Source data section start
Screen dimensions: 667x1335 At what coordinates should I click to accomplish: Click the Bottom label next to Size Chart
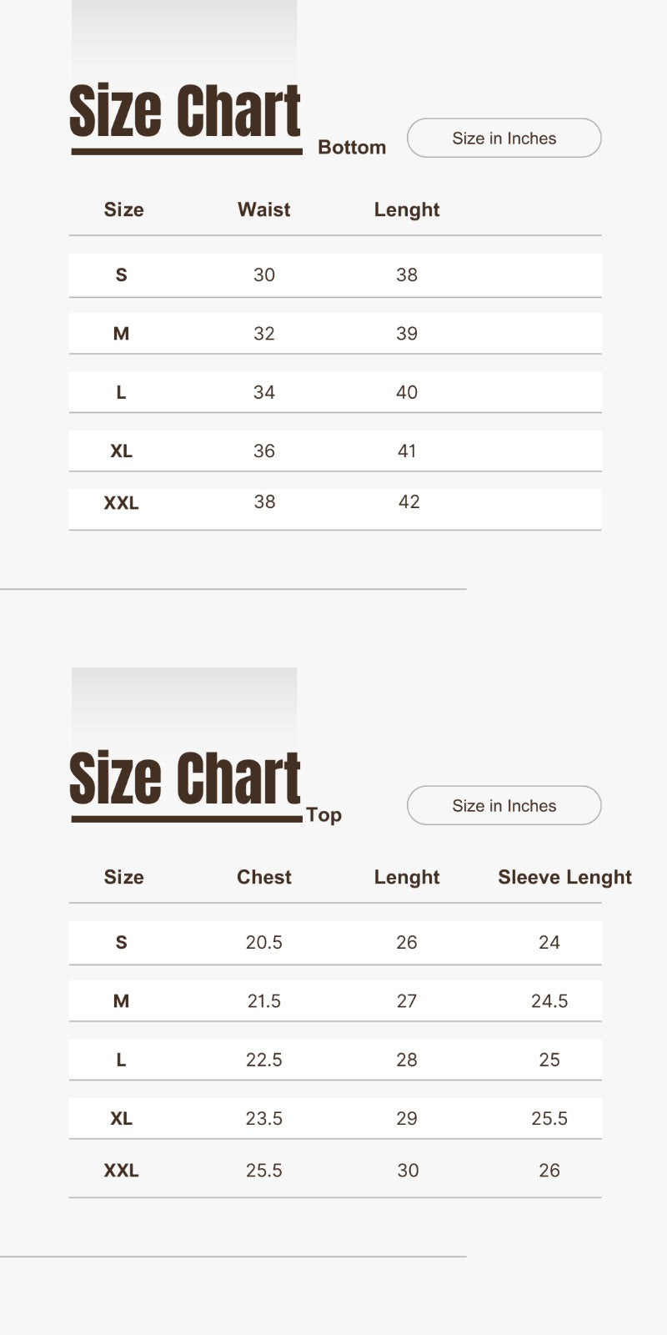(352, 148)
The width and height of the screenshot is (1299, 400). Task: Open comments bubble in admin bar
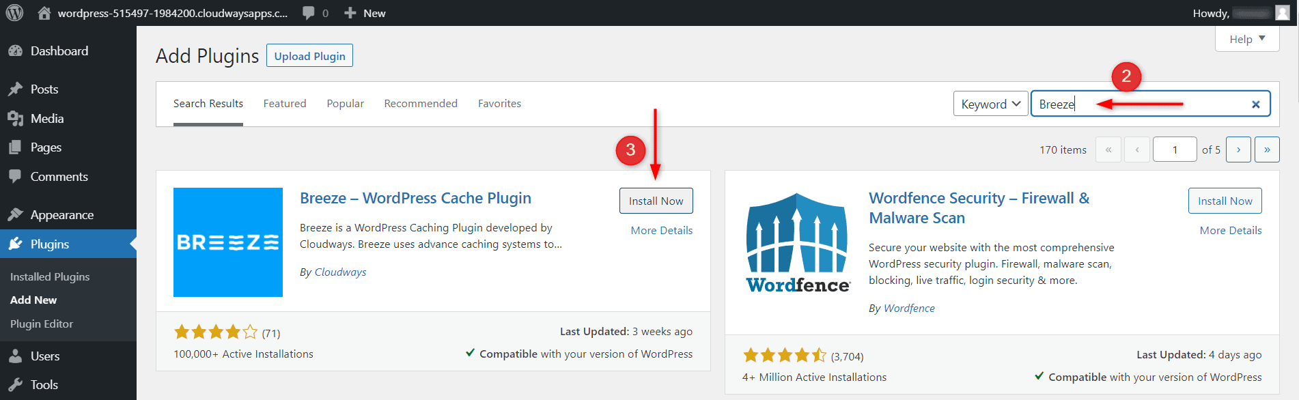(309, 13)
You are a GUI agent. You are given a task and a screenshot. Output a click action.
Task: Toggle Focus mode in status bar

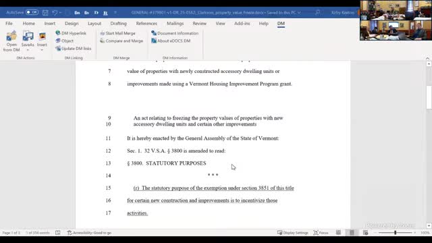coord(321,233)
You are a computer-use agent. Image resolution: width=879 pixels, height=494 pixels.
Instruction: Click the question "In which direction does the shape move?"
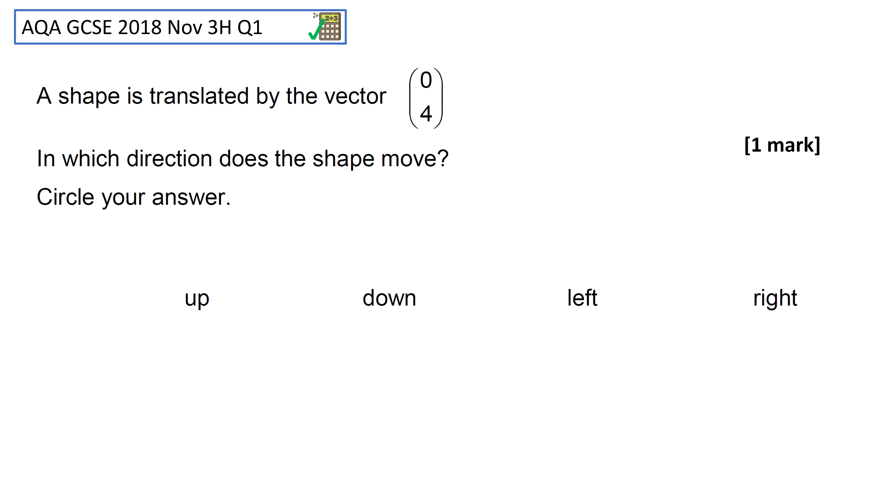click(x=243, y=159)
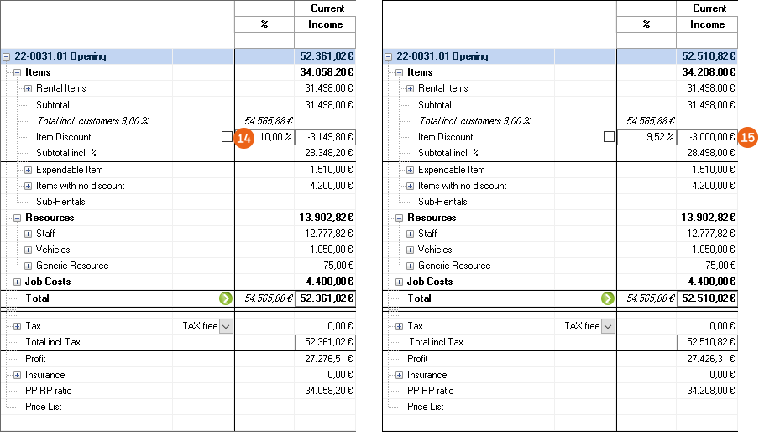Collapse 22-0031.01 Opening in left panel

click(7, 56)
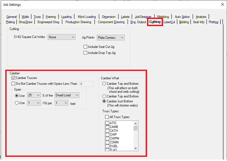The width and height of the screenshot is (227, 161).
Task: Open the Walls tab
Action: 25,17
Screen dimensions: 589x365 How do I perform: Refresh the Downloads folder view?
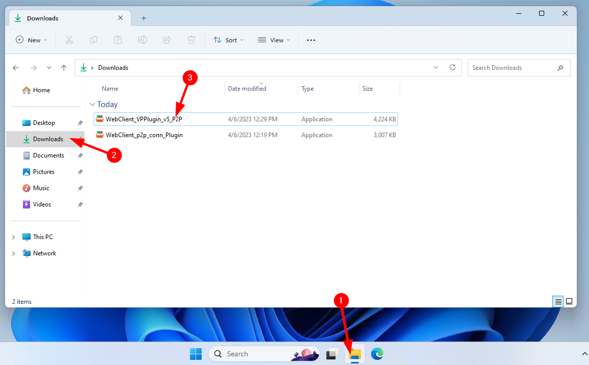coord(452,67)
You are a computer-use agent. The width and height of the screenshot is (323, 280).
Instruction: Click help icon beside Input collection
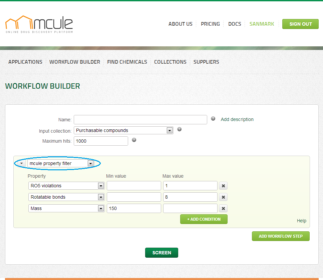pyautogui.click(x=179, y=129)
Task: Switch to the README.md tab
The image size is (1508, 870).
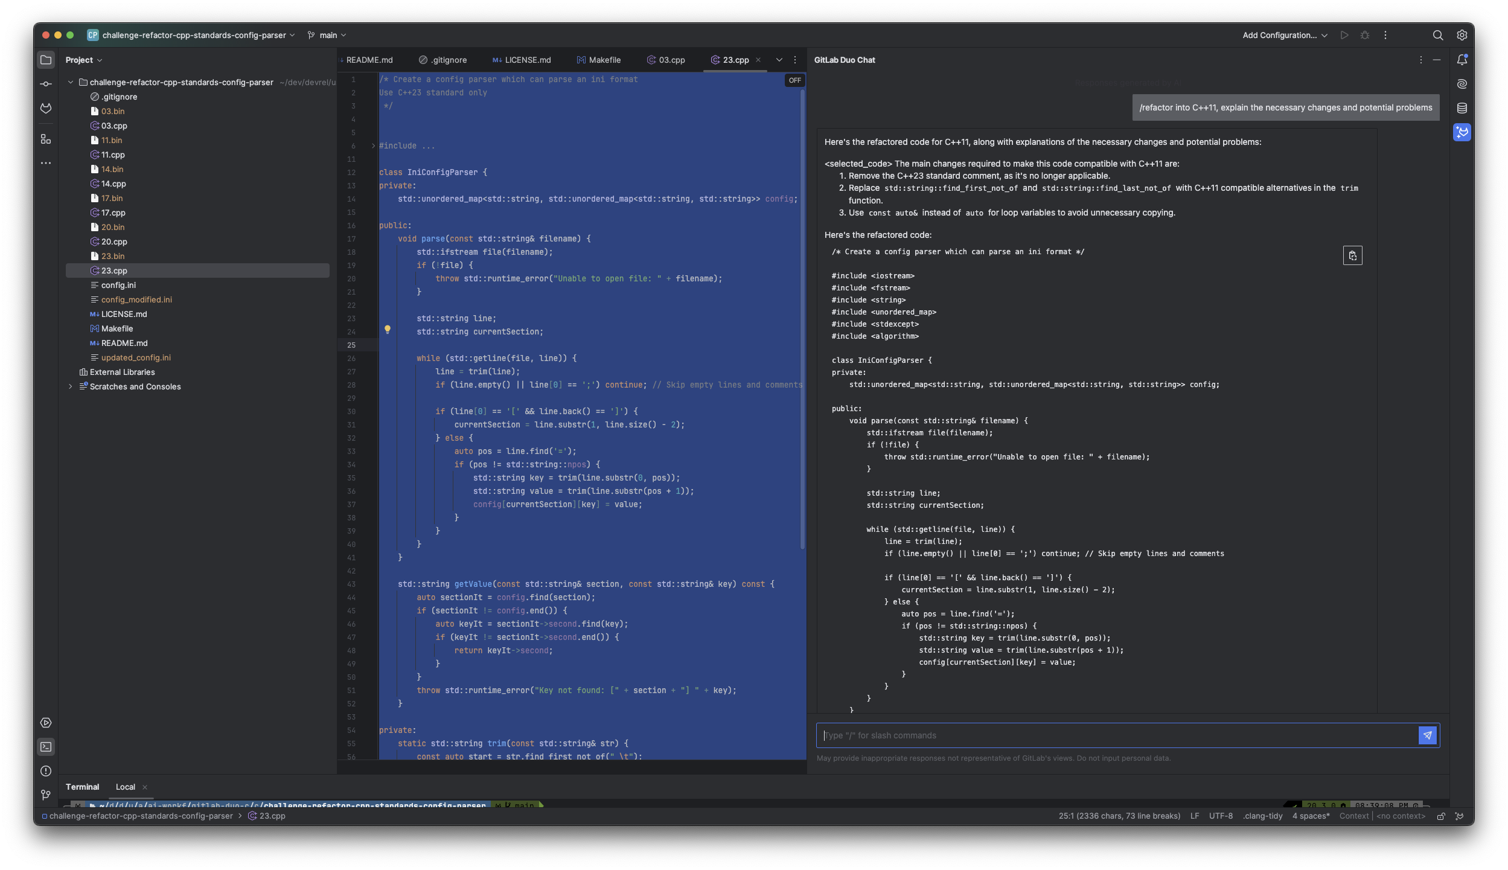Action: click(x=369, y=59)
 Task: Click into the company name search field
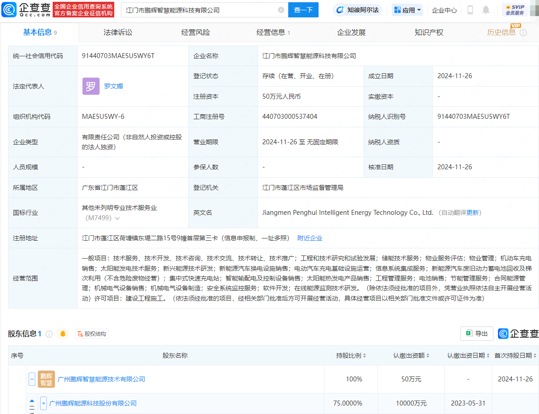(x=200, y=10)
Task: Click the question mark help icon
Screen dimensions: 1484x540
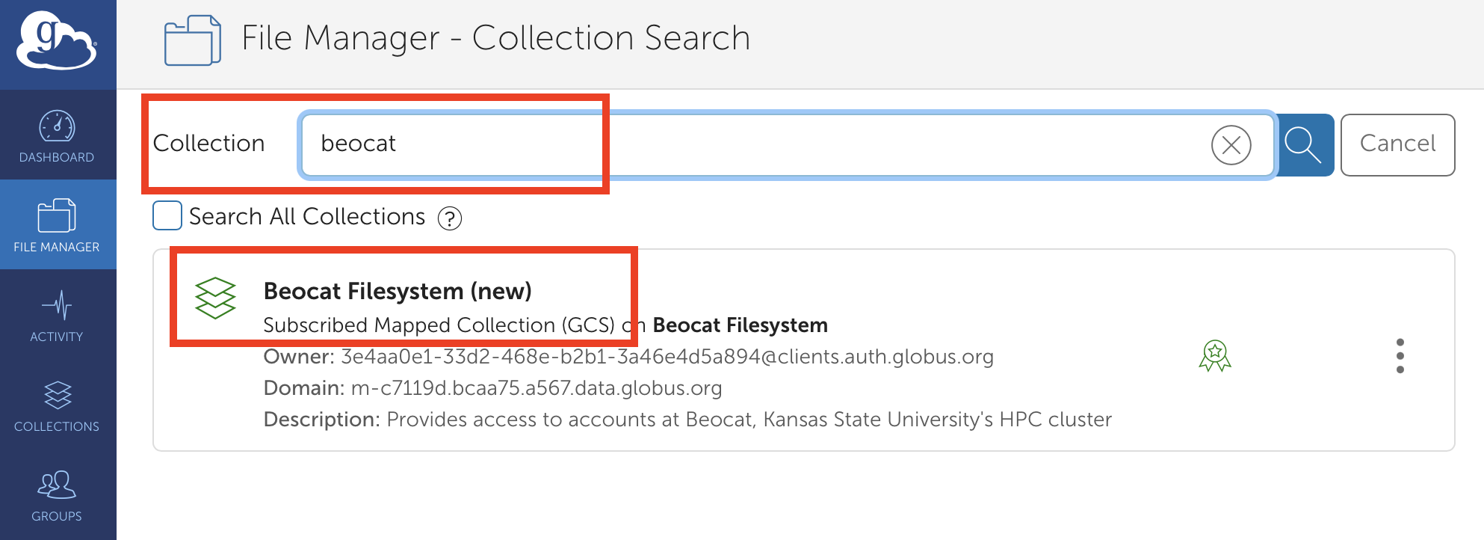Action: [x=449, y=218]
Source data section end
■ Task brief
What you give back should be exactly the lines from the top of the data above down to and including the line with "You are a computer-use agent. Image", minus any pictures.

■ Solution for this task
Screen dimensions: 667x1335 At what coordinates should I click to accomplish: Click the Bottom label next to Size Chart
(352, 148)
The width and height of the screenshot is (1299, 400). Task: Open comments bubble in admin bar
(309, 13)
You are a GUI agent. You are given a task and a screenshot. Output a click action.
Task: Toggle Focus mode in status bar

coord(321,233)
You are a computer-use agent. Image resolution: width=879 pixels, height=494 pixels.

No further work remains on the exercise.